> [Given problem]: Reproduce the following records line for line, without changing anything.

Rows from a dataset
§

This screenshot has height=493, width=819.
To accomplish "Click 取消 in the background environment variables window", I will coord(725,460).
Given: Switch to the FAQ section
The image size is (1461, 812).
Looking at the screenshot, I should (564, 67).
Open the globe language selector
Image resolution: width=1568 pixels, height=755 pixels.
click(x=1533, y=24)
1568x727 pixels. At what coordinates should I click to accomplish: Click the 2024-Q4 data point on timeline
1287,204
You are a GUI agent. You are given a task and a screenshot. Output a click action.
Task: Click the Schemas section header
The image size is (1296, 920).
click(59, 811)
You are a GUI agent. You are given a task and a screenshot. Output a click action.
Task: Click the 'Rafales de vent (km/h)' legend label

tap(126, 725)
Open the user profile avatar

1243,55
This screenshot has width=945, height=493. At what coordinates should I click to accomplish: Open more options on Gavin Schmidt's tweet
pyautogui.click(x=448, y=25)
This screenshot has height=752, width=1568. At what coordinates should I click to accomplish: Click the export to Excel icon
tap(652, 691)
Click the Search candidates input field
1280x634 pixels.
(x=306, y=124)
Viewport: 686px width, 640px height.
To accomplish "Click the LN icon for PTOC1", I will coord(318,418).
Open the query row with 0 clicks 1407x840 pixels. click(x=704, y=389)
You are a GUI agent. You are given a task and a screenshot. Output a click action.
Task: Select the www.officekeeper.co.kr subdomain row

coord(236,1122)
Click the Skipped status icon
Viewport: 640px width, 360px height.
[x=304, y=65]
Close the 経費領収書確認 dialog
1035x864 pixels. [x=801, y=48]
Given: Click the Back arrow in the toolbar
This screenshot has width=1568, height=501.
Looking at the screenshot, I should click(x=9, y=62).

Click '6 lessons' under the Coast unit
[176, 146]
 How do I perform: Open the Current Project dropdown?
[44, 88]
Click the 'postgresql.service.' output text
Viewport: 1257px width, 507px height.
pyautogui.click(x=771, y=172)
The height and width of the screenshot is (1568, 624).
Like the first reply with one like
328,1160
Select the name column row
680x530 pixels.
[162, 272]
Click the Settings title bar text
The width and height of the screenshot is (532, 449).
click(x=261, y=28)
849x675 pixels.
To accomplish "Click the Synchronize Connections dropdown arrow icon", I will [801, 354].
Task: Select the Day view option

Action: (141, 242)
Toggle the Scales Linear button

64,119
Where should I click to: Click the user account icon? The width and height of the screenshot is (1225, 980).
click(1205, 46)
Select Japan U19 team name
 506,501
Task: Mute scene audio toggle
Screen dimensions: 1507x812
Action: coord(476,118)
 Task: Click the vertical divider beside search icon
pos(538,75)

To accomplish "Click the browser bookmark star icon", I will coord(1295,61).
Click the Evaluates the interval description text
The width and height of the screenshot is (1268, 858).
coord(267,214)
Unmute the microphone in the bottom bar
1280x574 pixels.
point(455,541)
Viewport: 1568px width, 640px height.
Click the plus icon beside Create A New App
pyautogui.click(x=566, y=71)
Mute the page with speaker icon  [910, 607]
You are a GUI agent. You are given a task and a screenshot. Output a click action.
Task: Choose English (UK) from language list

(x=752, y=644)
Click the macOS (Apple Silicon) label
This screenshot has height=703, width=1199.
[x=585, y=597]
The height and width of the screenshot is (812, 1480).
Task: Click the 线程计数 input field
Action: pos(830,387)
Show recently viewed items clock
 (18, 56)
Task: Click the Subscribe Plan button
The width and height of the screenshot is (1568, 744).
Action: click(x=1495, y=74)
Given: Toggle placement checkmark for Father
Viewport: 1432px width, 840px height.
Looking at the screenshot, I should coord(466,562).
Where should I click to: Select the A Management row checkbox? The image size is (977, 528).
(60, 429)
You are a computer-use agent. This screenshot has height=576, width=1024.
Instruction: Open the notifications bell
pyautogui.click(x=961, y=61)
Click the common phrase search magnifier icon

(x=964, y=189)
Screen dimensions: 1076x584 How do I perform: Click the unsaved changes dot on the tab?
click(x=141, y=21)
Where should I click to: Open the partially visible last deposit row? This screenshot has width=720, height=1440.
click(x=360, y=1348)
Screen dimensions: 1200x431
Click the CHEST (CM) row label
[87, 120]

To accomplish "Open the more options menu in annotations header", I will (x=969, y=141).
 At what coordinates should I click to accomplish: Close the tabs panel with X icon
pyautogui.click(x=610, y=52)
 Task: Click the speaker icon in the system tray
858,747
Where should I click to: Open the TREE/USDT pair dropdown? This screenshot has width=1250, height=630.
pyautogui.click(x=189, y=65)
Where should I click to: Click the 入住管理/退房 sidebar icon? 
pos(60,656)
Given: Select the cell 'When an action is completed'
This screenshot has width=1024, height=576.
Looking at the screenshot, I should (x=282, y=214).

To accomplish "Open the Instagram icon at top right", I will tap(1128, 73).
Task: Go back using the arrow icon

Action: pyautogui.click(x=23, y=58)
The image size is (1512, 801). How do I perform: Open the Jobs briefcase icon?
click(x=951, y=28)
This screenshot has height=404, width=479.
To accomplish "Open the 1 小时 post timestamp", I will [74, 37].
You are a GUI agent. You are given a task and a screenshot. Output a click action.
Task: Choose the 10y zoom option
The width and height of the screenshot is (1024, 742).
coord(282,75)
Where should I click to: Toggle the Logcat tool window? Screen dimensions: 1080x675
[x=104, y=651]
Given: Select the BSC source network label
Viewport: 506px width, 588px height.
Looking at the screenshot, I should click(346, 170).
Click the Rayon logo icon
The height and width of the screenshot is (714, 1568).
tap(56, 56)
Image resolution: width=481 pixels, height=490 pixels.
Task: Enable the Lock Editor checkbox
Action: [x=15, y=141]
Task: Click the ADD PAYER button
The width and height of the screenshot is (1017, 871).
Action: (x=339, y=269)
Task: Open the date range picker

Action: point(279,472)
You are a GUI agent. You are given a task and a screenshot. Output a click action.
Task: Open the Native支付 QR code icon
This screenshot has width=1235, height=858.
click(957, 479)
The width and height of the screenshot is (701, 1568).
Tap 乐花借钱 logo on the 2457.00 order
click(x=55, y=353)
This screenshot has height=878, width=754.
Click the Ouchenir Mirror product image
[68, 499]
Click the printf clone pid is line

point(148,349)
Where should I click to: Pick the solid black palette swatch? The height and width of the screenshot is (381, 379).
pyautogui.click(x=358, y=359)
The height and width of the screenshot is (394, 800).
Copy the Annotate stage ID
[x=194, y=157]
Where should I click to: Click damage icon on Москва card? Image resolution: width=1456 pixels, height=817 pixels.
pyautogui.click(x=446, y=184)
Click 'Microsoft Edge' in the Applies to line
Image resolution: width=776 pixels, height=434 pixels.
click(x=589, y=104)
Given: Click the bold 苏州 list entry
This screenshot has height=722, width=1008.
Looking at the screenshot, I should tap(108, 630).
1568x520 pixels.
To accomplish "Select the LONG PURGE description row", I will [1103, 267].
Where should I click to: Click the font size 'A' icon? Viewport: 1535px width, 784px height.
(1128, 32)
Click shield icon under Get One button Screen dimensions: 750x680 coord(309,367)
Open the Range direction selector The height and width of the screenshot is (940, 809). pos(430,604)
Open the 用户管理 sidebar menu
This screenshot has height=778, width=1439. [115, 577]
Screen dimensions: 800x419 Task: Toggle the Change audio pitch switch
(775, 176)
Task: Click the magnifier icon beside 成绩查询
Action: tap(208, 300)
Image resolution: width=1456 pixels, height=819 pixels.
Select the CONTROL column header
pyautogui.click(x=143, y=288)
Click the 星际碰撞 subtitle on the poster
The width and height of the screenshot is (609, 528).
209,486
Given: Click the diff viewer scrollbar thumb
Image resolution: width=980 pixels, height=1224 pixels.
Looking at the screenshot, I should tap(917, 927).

§

> [Correct result]:
This screenshot has height=493, width=819.
To accomplish "Click 取消 in the background environment variables window", I will coord(725,460).
Given: Switch to the FAQ section
The image size is (1461, 812).
Looking at the screenshot, I should (564, 67).
Open the globe language selector
Image resolution: width=1568 pixels, height=755 pixels.
click(x=1533, y=24)
1568x727 pixels. At what coordinates should I click to accomplish: Click the 2024-Q4 data point on timeline
1287,204
You are a GUI agent. You are given a task and a screenshot. Output a click action.
Task: Click the Schemas section header
The image size is (1296, 920).
click(59, 811)
You are a GUI agent. You are given a task and a screenshot. Output a click action.
Task: Click the 'Rafales de vent (km/h)' legend label

tap(126, 725)
Open the user profile avatar

1243,55
This screenshot has width=945, height=493. At what coordinates should I click to accomplish: Open more options on Gavin Schmidt's tweet
pyautogui.click(x=448, y=25)
This screenshot has height=752, width=1568. At what coordinates should I click to accomplish: Click the export to Excel icon
tap(652, 691)
Click the Search candidates input field
1280x634 pixels.
(x=306, y=124)
Viewport: 686px width, 640px height.
To accomplish "Click the LN icon for PTOC1", I will coord(318,418).
Open the query row with 0 clicks 1407x840 pixels. click(x=704, y=389)
You are a GUI agent. You are given a task and a screenshot. Output a click action.
Task: Select the www.officekeeper.co.kr subdomain row

coord(236,1122)
Click the Skipped status icon
Viewport: 640px width, 360px height.
[x=304, y=65]
Close the 経費領収書確認 dialog
1035x864 pixels. [x=801, y=48]
Given: Click the Back arrow in the toolbar
This screenshot has width=1568, height=501.
Looking at the screenshot, I should click(x=9, y=62).

Click '6 lessons' under the Coast unit
[176, 146]
 How do I perform: Open the Current Project dropdown?
[44, 88]
Click the 'postgresql.service.' output text
Viewport: 1257px width, 507px height.
pyautogui.click(x=771, y=172)
The height and width of the screenshot is (1568, 624).
Like the first reply with one like
328,1160
Select the name column row
680x530 pixels.
[162, 272]
Click the Settings title bar text
The width and height of the screenshot is (532, 449).
click(x=261, y=28)
849x675 pixels.
To accomplish "Click the Synchronize Connections dropdown arrow icon", I will [801, 354].
Task: Select the Day view option

Action: (141, 242)
Toggle the Scales Linear button

64,119
Where should I click to: Click the user account icon? The width and height of the screenshot is (1225, 980).
click(1205, 46)
Select Japan U19 team name
 506,501
Task: Mute scene audio toggle
Screen dimensions: 1507x812
Action: coord(476,118)
 Task: Click the vertical divider beside search icon
pos(538,75)

To accomplish "Click the browser bookmark star icon", I will coord(1295,61).
Click the Evaluates the interval description text
The width and height of the screenshot is (1268, 858).
coord(267,214)
Unmute the microphone in the bottom bar
1280x574 pixels.
point(455,541)
Viewport: 1568px width, 640px height.
Click the plus icon beside Create A New App
pyautogui.click(x=566, y=71)
Mute the page with speaker icon  [910, 607]
You are a GUI agent. You are given a task and a screenshot. Output a click action.
Task: Choose English (UK) from language list

(x=752, y=644)
Click the macOS (Apple Silicon) label
This screenshot has height=703, width=1199.
[x=585, y=597]
The height and width of the screenshot is (812, 1480).
Task: Click the 线程计数 input field
Action: pos(830,387)
Show recently viewed items clock
 (18, 56)
Task: Click the Subscribe Plan button
The width and height of the screenshot is (1568, 744).
Action: click(x=1495, y=74)
Given: Toggle placement checkmark for Father
Viewport: 1432px width, 840px height.
Looking at the screenshot, I should coord(466,562).
Where should I click to: Select the A Management row checkbox? The image size is (977, 528).
(60, 429)
You are a computer-use agent. This screenshot has height=576, width=1024.
Instruction: Open the notifications bell
pyautogui.click(x=961, y=61)
Click the common phrase search magnifier icon

(x=964, y=189)
Screen dimensions: 1076x584 How do I perform: Click the unsaved changes dot on the tab?
click(x=141, y=21)
Where should I click to: Open the partially visible last deposit row? This screenshot has width=720, height=1440.
click(x=360, y=1348)
Screen dimensions: 1200x431
Click the CHEST (CM) row label
[87, 120]

To accomplish "Open the more options menu in annotations header", I will (x=969, y=141).
 At what coordinates should I click to accomplish: Close the tabs panel with X icon
pyautogui.click(x=610, y=52)
 Task: Click the speaker icon in the system tray
858,747
Where should I click to: Open the TREE/USDT pair dropdown? This screenshot has width=1250, height=630.
pyautogui.click(x=189, y=65)
Where should I click to: Click the 入住管理/退房 sidebar icon? 
pos(60,656)
Given: Select the cell 'When an action is completed'
This screenshot has width=1024, height=576.
Looking at the screenshot, I should (x=282, y=214).

To accomplish "Open the Instagram icon at top right", I will tap(1128, 73).
Task: Go back using the arrow icon

Action: pyautogui.click(x=23, y=58)
The image size is (1512, 801). How do I perform: Open the Jobs briefcase icon?
click(x=951, y=28)
This screenshot has height=404, width=479.
To accomplish "Open the 1 小时 post timestamp", I will [74, 37].
You are a GUI agent. You are given a task and a screenshot. Output a click action.
Task: Choose the 10y zoom option
The width and height of the screenshot is (1024, 742).
coord(282,75)
Where should I click to: Toggle the Logcat tool window? Screen dimensions: 1080x675
[x=104, y=651]
Given: Select the BSC source network label
Viewport: 506px width, 588px height.
Looking at the screenshot, I should click(346, 170).
Click the Rayon logo icon
The height and width of the screenshot is (714, 1568).
tap(56, 56)
Image resolution: width=481 pixels, height=490 pixels.
Task: Enable the Lock Editor checkbox
Action: [x=15, y=141]
Task: Click the ADD PAYER button
The width and height of the screenshot is (1017, 871).
Action: (x=339, y=269)
Task: Open the date range picker

Action: point(279,472)
You are a GUI agent. You are given a task and a screenshot. Output a click action.
Task: Open the Native支付 QR code icon
This screenshot has width=1235, height=858.
click(957, 479)
The width and height of the screenshot is (701, 1568).
Tap 乐花借钱 logo on the 2457.00 order
click(x=55, y=353)
This screenshot has height=878, width=754.
Click the Ouchenir Mirror product image
[68, 499]
Click the printf clone pid is line

point(148,349)
Where should I click to: Pick the solid black palette swatch? The height and width of the screenshot is (381, 379).
pyautogui.click(x=358, y=359)
The height and width of the screenshot is (394, 800).
Copy the Annotate stage ID
[x=194, y=157]
Where should I click to: Click damage icon on Москва card? Image resolution: width=1456 pixels, height=817 pixels.
pyautogui.click(x=446, y=184)
Click 'Microsoft Edge' in the Applies to line
Image resolution: width=776 pixels, height=434 pixels.
click(x=589, y=104)
Given: Click the bold 苏州 list entry
This screenshot has height=722, width=1008.
Looking at the screenshot, I should tap(108, 630).
1568x520 pixels.
To accomplish "Select the LONG PURGE description row", I will [1103, 267].
Where should I click to: Click the font size 'A' icon? Viewport: 1535px width, 784px height.
(1128, 32)
Click shield icon under Get One button Screen dimensions: 750x680 coord(309,367)
Open the Range direction selector The height and width of the screenshot is (940, 809). pos(430,604)
Open the 用户管理 sidebar menu
This screenshot has height=778, width=1439. [115, 577]
Screen dimensions: 800x419 Task: Toggle the Change audio pitch switch
(775, 176)
Task: Click the magnifier icon beside 成绩查询
Action: tap(208, 300)
Image resolution: width=1456 pixels, height=819 pixels.
Select the CONTROL column header
pyautogui.click(x=143, y=288)
Click the 星际碰撞 subtitle on the poster
The width and height of the screenshot is (609, 528).
209,486
Given: Click the diff viewer scrollbar thumb
Image resolution: width=980 pixels, height=1224 pixels.
Looking at the screenshot, I should tap(917, 927).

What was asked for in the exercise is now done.